Eerder zijn we bij de kamers geweest, waarvan wordt gezegd dat de priesters daar de offers mogen eten (Ez 42:13; 44:29). In verband met de keukens houdt dit voor de Schriftonderzoeker een belangrijke les in. Na het Schriftonderzoek dat ‘in de keuken’ plaatsvindt, volgt het ‘eten in de kamers’. Dit wijst erop dat we in gemeenschap met God in ons hart verwerken wat we in ons onderzoek van de Schrift aan waarheden hebben ontdekt, zowel over de Heer Jezus als over onszelf. Het brengt ons tot zelfonderzoek, en zo nodig tot zelfoordeel en belijdenis, en tot aanbidding van God.
De priesterkeuken is een plaats die afgezonderd is van het volk. Er mag geen contact zijn met het volk dat zich in de buitenste voorhof bevindt. Het gevolg van de heiligende werking die van het offer uitgaat, is dat het volk schuldig wordt en dat er losgeld betaald moet worden of een zondoffer moet worden gebracht (vgl.
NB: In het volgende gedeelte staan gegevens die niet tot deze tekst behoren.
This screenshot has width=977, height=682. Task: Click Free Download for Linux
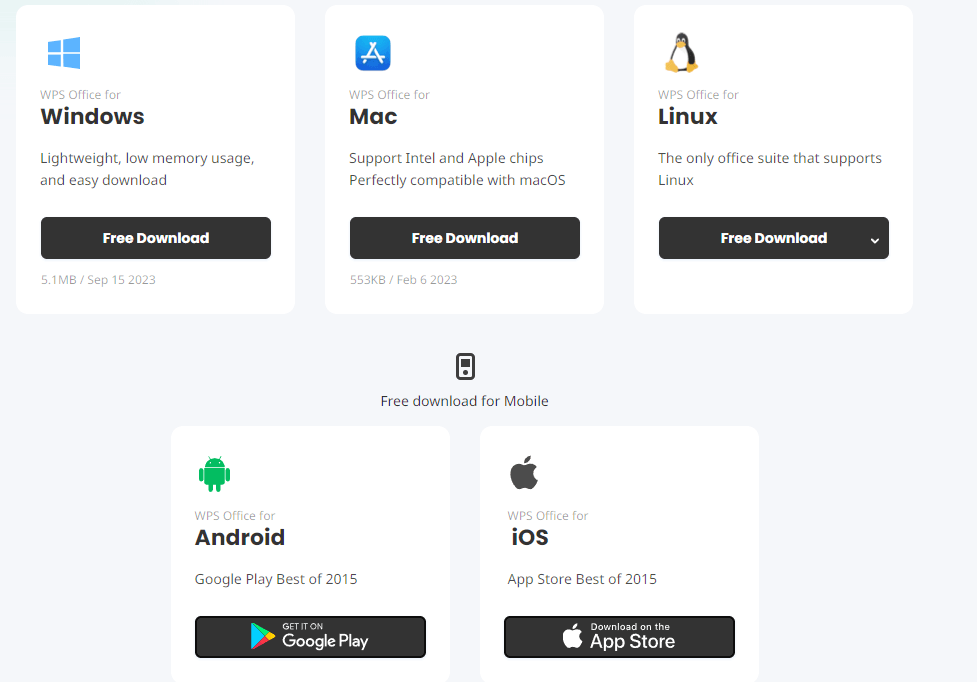(x=760, y=238)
Ez 44:19; Lv 6:11,18,27).
Vervolgens brengt de Man Ezechiël uit de binnenste voorhof naar de buitenste voorhof en leidt hem langs de vier hoeken ervan (vers 21). In de vier hoeken bevinden zich wat genoemd wordt “hoekvoorhoven”, allemaal van dezelfde afmeting (vers 22). Rond elk van die voorhofjes is een ringmuurtje en in elk ervan is een kookgelegenheid (vers 23).
De Man verklaart ook hier de bedoeling ervan. Deze keukens zijn de kookgelegenheden waar de Levieten de offers koken die het volk brengt (vers 24; vgl. 1Sm 2:12-17). Die offers zijn de dank- of vredeoffers. Het vlees van het dank- of vredeoffer mag door de offeraar gegeten worden, samen met de priester die het offer aan de HEERE aanbiedt en met de HEERE aan Wie het dank- of vredeoffer wordt aangeboden (Lv 3:1,6,12; 7:19b,30-34).